**PROBLEM REQUIREMENTS:** Copy each line of the records below that has "star" in it.
=== DATA ===
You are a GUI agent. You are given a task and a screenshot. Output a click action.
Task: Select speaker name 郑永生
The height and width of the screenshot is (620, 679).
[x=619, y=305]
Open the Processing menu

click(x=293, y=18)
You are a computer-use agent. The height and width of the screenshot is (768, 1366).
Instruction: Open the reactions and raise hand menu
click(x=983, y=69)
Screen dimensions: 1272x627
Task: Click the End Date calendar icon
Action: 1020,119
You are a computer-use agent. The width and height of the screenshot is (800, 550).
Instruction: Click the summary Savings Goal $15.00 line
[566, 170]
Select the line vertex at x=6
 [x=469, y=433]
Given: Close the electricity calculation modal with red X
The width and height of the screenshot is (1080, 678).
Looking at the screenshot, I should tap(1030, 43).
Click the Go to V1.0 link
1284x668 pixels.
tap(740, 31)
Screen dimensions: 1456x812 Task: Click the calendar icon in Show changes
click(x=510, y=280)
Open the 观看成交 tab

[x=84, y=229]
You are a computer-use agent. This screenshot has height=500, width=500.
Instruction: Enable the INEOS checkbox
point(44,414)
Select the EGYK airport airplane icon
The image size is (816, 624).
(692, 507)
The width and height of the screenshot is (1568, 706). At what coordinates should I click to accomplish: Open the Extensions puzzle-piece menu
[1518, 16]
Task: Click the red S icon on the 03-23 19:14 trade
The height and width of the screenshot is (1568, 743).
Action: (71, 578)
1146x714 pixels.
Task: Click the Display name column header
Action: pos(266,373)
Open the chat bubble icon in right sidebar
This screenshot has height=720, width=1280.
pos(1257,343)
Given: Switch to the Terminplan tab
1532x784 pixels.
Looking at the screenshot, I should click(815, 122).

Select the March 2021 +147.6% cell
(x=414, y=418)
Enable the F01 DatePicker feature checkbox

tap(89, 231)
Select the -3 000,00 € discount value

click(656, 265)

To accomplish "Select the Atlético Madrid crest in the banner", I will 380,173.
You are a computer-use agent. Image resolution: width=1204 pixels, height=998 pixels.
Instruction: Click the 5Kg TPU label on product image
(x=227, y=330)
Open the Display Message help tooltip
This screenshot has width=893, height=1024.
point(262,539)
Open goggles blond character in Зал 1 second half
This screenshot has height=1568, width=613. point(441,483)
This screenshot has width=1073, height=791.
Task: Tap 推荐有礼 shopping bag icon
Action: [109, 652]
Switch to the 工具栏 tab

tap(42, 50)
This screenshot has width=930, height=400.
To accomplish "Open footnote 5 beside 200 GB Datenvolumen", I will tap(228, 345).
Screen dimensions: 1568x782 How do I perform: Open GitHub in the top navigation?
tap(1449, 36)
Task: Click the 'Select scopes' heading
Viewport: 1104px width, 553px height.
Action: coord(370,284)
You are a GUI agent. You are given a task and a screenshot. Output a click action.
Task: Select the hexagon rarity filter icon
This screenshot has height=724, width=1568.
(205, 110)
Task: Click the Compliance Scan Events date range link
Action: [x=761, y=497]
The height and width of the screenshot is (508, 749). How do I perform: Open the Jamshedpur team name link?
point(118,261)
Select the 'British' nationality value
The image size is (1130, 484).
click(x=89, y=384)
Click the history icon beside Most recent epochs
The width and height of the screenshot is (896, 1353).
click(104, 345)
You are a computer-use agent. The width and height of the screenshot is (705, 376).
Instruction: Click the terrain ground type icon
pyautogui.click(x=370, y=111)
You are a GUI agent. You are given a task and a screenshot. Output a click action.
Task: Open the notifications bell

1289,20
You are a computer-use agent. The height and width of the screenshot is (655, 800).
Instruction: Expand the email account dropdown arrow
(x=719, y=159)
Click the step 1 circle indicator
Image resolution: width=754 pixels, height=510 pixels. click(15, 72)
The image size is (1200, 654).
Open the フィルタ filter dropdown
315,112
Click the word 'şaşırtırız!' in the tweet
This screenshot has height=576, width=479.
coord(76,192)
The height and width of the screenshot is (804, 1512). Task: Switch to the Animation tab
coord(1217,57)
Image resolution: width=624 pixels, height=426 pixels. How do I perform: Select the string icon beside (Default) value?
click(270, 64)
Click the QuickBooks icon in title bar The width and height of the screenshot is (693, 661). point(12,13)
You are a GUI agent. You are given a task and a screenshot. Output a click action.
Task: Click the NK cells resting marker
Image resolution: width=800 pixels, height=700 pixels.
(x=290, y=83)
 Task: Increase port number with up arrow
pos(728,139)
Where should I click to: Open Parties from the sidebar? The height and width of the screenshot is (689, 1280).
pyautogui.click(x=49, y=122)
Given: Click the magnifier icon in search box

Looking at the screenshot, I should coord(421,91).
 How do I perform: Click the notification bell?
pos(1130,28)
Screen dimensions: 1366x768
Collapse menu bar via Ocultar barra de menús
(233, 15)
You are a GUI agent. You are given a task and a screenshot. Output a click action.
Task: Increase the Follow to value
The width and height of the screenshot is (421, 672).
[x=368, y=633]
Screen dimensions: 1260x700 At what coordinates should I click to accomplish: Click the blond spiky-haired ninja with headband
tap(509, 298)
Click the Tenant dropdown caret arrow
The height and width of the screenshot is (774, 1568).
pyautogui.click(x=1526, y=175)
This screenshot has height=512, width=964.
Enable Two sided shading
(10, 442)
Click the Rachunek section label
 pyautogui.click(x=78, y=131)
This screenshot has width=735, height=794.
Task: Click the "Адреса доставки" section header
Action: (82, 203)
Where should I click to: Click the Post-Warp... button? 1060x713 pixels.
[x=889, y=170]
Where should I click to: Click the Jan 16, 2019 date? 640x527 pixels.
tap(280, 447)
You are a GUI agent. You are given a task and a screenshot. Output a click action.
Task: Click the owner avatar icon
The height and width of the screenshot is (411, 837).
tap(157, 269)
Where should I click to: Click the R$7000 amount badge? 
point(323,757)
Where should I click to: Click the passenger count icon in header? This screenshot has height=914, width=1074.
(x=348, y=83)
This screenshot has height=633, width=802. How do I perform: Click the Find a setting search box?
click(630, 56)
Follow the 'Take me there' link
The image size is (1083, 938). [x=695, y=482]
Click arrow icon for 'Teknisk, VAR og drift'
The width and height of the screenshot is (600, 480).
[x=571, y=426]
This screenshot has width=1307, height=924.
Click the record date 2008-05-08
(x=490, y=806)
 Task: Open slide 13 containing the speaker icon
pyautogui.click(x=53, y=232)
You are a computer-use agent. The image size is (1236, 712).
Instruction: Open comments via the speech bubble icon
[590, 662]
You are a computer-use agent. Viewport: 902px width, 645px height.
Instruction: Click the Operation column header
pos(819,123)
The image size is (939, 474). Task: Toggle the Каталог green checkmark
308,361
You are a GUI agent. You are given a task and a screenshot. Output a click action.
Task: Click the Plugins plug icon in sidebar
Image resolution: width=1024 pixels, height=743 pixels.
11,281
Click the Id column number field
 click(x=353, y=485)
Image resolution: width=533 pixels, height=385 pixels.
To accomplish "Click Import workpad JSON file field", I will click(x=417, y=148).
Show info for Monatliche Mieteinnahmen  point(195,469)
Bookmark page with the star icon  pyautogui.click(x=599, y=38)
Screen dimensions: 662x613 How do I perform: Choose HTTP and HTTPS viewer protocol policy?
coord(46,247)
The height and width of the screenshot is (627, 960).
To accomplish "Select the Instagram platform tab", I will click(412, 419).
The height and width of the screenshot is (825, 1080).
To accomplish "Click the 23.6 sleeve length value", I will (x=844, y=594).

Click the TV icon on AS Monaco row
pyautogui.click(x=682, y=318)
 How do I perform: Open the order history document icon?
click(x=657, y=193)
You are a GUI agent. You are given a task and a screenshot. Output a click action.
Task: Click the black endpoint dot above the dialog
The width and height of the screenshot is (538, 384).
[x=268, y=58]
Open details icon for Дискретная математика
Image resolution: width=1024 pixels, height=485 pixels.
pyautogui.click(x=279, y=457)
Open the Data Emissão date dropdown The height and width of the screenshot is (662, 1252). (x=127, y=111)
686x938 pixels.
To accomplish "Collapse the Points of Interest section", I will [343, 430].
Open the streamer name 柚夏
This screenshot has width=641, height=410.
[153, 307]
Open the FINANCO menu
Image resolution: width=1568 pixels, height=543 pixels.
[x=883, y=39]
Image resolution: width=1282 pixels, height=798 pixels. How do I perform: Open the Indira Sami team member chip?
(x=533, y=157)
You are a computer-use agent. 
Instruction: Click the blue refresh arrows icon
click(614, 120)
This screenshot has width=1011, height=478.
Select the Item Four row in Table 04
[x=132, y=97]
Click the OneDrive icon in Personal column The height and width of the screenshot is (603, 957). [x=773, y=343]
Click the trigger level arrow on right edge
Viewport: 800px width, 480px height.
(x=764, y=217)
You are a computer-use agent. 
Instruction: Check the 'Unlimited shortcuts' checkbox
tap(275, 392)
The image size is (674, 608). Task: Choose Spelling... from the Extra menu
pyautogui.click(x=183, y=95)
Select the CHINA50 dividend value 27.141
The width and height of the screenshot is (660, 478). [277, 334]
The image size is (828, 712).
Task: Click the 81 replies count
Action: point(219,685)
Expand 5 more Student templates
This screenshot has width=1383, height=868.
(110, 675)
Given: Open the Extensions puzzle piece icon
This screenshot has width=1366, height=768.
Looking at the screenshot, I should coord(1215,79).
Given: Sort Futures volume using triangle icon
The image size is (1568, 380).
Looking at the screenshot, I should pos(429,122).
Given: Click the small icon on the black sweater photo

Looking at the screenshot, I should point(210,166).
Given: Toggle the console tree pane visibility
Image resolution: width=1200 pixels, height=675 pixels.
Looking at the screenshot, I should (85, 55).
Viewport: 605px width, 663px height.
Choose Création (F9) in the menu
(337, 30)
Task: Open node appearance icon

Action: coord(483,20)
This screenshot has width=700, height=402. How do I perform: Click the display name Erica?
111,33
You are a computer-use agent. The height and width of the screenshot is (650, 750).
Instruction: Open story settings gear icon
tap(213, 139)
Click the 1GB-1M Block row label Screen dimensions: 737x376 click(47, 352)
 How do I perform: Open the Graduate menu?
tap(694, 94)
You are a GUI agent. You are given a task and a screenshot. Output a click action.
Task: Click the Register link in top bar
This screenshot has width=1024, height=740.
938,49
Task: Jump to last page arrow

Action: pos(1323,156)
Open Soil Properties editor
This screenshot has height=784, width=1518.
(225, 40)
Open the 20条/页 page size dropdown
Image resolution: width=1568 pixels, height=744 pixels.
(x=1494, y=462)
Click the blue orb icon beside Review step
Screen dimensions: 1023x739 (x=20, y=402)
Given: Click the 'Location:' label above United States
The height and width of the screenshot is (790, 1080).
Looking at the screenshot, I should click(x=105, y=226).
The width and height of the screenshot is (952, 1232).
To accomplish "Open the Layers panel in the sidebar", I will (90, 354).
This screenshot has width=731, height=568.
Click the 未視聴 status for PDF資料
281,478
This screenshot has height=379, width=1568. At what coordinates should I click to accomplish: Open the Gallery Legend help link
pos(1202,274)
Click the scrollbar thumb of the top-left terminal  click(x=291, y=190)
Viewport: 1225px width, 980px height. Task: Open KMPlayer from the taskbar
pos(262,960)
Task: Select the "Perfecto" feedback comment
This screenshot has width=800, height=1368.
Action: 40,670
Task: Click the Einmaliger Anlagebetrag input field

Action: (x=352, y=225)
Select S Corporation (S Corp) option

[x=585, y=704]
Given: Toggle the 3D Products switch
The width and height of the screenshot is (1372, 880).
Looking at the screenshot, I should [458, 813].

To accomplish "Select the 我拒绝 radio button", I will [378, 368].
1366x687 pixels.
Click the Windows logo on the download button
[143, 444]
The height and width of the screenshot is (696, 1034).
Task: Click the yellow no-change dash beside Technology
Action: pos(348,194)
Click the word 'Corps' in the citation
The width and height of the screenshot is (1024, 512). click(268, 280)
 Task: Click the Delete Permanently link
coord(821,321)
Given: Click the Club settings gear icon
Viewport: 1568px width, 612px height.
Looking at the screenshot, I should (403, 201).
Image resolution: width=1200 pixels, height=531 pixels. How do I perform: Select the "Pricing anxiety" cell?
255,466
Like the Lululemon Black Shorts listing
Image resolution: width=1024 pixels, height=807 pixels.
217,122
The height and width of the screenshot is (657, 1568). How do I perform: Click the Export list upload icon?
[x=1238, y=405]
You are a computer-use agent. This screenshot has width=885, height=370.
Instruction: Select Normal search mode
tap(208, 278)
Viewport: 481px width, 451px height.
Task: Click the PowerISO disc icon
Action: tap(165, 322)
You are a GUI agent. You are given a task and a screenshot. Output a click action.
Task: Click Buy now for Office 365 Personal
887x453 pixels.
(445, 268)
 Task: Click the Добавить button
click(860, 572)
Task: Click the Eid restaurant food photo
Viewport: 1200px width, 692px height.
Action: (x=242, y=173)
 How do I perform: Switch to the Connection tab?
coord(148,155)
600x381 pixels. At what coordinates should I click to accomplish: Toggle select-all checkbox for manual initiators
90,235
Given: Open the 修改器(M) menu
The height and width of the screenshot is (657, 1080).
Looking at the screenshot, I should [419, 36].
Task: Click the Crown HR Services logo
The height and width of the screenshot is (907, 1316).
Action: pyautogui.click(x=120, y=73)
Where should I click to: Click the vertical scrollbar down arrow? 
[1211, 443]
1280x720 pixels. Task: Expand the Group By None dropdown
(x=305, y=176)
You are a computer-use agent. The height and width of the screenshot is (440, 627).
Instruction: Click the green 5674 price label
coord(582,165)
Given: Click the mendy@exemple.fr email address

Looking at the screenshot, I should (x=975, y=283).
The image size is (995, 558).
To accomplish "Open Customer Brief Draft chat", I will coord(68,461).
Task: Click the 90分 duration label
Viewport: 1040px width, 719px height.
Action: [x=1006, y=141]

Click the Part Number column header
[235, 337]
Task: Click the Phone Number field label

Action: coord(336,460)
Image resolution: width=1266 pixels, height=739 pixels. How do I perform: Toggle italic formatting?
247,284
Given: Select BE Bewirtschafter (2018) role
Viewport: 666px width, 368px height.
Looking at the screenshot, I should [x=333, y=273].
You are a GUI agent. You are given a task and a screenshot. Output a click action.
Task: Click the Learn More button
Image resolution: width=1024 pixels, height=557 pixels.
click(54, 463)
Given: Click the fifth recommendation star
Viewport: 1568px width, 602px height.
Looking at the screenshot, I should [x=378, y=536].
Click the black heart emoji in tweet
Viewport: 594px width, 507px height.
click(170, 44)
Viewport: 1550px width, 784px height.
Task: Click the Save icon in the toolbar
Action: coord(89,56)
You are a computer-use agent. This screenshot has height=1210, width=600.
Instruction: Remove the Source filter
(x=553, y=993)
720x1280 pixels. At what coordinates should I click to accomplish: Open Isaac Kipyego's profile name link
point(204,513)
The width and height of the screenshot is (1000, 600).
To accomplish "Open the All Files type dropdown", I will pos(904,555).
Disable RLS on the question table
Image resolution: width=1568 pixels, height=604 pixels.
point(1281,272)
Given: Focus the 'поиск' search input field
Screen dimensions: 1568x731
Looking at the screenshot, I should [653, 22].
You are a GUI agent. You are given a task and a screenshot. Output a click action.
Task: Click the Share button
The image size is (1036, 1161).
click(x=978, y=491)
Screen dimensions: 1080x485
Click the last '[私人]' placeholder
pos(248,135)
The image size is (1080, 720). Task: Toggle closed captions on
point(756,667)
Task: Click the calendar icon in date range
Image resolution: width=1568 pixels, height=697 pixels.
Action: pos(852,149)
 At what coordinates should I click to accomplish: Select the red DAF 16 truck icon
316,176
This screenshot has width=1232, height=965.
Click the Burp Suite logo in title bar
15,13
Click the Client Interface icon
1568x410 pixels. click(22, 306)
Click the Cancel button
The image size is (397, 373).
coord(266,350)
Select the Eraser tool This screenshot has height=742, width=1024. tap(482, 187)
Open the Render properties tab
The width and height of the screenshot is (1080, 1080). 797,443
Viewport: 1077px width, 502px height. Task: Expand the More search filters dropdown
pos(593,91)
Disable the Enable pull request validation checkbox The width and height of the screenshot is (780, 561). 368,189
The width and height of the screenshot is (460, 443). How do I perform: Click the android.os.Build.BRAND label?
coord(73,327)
===
**PROBLEM SOLUTION:**
Bookmark page with the star icon  pyautogui.click(x=599, y=38)
Given: Click the fifth recommendation star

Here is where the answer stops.